What is this mysterious gloop? A new species of slime mold? An example of bacterial-fungi symbiosis? Jess solved the mystery by sticking her finger into the mess, licking it off and pronouncing it as peach jello.
Sad state of inca ´ruins´ outside of the Banco Central museum, which was very cool. Lots of shruken heads which the museum brochure was very excited about proclaiming as the main attraction.
Jess and Brian
Corey about to jump over a stream in Cajas. It was very cold.

Baños has this litte catacombs city area, with its own streets. From the mountain we climbed (yes, mountain. We climbed a whole mountain. It started off as two trails and us randomly pickin one, and then being too proud/dumb to turn back, even when we were scrambling up slopes of almost 90-degree angles), we had a nice view of the whole city, including this funeral procession.
CUYCUYCUYCUY GET YOUR CUY CRISPY BROWN AND FRIED. I actually think cuy is pretty okay, I just got a little tired of eating it the last time I was here in Esperanza. Corey is going to try cuy before we leave, even if it´s the last thing he eats, dammit.
In front of the hot baños (baths) of Baños. If you love screaming little kids with huge floaties bigger than their torsos attached to their arms and little old ladies who for some reason put on their bathing suits backwards so you get lots of wonderful shriveled balloon old lady boobies floating in the water near you, then you would love these baths! They were really relaxing and nice and brown and minerally. It was fun switching from the boiling hot to the freezing cold pool. It made your toes tingle. We all slept like dead burros that night.


View of the city from the mountain.
La Virgen. The trail began as stairs leading to her, and then afterwards it was just us, the bugs, plants and glorious muddy steepness.

The stations of the cross on the stairs leading up to La Virgen.

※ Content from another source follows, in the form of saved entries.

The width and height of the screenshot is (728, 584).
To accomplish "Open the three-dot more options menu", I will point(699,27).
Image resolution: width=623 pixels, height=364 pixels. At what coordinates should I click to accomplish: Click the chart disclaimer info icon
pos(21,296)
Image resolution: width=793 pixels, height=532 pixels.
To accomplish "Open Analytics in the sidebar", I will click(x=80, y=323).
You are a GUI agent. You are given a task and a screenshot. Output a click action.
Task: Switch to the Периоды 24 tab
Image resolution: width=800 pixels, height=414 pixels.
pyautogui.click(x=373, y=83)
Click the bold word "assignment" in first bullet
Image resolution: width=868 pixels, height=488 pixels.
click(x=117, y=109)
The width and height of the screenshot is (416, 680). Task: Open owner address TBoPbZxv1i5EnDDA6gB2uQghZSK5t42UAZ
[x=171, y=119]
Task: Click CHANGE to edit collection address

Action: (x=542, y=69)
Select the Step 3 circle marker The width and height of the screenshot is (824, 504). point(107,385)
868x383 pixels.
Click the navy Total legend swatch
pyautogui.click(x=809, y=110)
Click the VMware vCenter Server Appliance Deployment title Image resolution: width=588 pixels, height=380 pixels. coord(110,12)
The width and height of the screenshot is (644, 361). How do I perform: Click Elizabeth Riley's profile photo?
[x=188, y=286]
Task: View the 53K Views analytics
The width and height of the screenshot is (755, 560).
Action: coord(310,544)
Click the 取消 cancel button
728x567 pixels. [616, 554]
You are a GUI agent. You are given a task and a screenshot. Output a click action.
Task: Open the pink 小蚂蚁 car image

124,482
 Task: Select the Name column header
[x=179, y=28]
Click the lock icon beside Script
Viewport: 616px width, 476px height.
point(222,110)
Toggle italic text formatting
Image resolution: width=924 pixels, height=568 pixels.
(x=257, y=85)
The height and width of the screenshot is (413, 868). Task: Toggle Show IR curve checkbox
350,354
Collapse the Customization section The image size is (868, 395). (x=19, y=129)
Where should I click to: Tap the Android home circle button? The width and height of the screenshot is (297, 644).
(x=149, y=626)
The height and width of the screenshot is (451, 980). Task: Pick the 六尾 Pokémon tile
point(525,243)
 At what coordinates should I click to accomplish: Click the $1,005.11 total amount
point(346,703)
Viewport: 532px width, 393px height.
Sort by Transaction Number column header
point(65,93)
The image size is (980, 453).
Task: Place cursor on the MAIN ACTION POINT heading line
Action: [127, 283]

Downhill trail coming back down the mountain. We hiked up to the little town of Runtun, which was more like a community of scattered farmhouses than a town. It was too cloudy to see the peak of the volcano whose name I can never say, Tungurahua. It last erupted two years ago, the last time I was here, foiling me from visiting Baños then.
Mushrooms! Pollo del bosque! Polyporus sulphureus! That took a long time for me to type out correctly and it made Corey annoyed with my slow scientific name typing skills!


Thinking about the yummy mushrooms, soon to be in my belly the next day when we get back to Quito.


Wow, why are the Cuenca photos all the way down here? Never mind. Cuenca is a pretty city and has a nice river. Too bad the air is still dirty.






Corey imitating me tweaked out on pseudoephedrine. This is right when I was starting to feel a bit icky, a couple of hours before I puked on the streets outside our hostel. The guilty culprit is suspected to be a cheese sandwich, consumed in the bus station of Riobamba.
Amaranth, growing on the river banks of Cuenca.


Goodbye, Baños! You were a very pretty, nice, good city, worthy of many positive English 101 adjectives. Back to Quito now.